CVE-2024-38667: 
CBL Mariner vulnerability analysis and mitigation

CVE-2024-38667 is a vulnerability discovered in the Linux kernel affecting the RISC-V architecture. The issue was disclosed on June 24, 2024, and involves a potential corruption of pt_regs (processor status registers) for secondary idle threads. The vulnerability affects multiple versions of the Linux kernel, including versions up to 5.7 and versions from 6.1 up to 6.1.93, 6.6 up to 6.6.33, and 6.9 up to 6.9.4 (NVD).

The vulnerability stems from an improper handling of kernel thread stacks in the RISC-V architecture implementation. The top of the kernel thread stack should be reserved for ptregs, but this was not properly implemented for idle threads of secondary boot harts, causing their stacks to overlap with their ptregs. This issue was particularly noticeable during CPU hotplug tests with V enabled, where the smpcallin function stored several registers on stack, corrupting the top of ptregs structure including the status field.
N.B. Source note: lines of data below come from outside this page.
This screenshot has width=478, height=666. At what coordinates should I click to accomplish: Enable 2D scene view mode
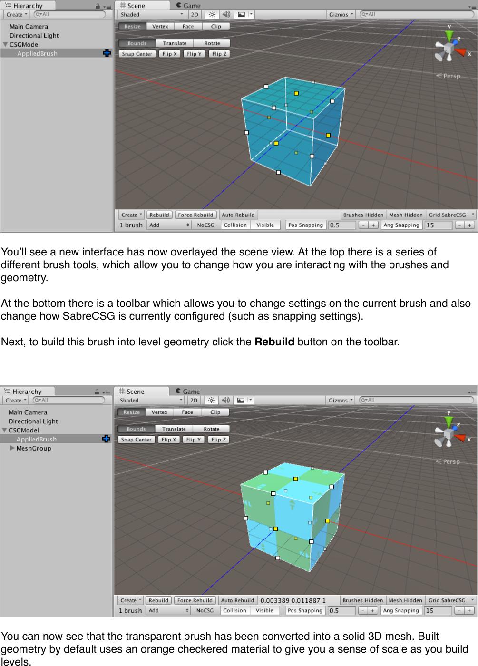point(194,14)
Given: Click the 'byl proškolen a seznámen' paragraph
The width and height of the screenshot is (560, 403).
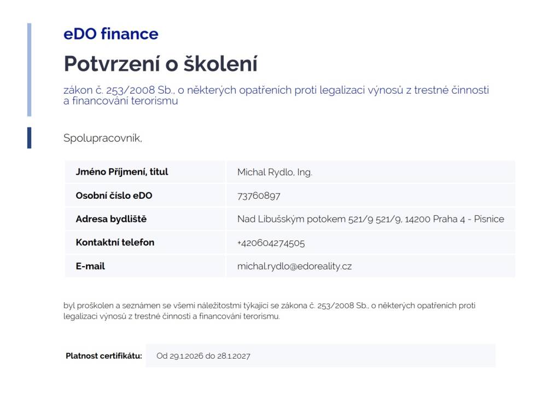Looking at the screenshot, I should [x=269, y=310].
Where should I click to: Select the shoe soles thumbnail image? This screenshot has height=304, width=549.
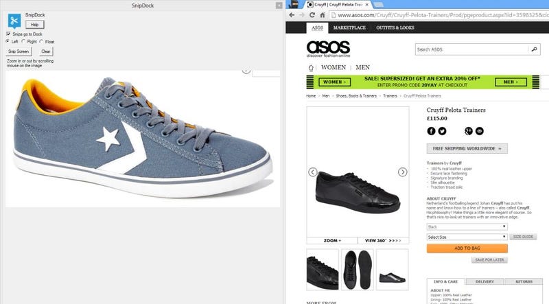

The CVSS v3.1 base score for this vulnerability is 7.8 (High), with a vector string of CVSS:3.1/AV:L/AC:L/PR:L/UI:N/S:U/C:H/I:H/A:H (NVD).

When exploited, this vulnerability can lead to corruption of processor status registers, potentially causing the kernel to attempt to save or restore non-existent V context. This could result in system instability and potential security implications due to corrupted processor state management (Kernel Patch).

The issue has been fixed in various Linux kernel versions through patches that properly handle pt_regs allocation for secondary idle threads. Ubuntu has released updates for affected versions, including fixes in kernel versions 5.15.0-127.137 for Ubuntu 22.04 LTS and 6.8.0-44.44 for Ubuntu 24.04 LTS (Ubuntu Security).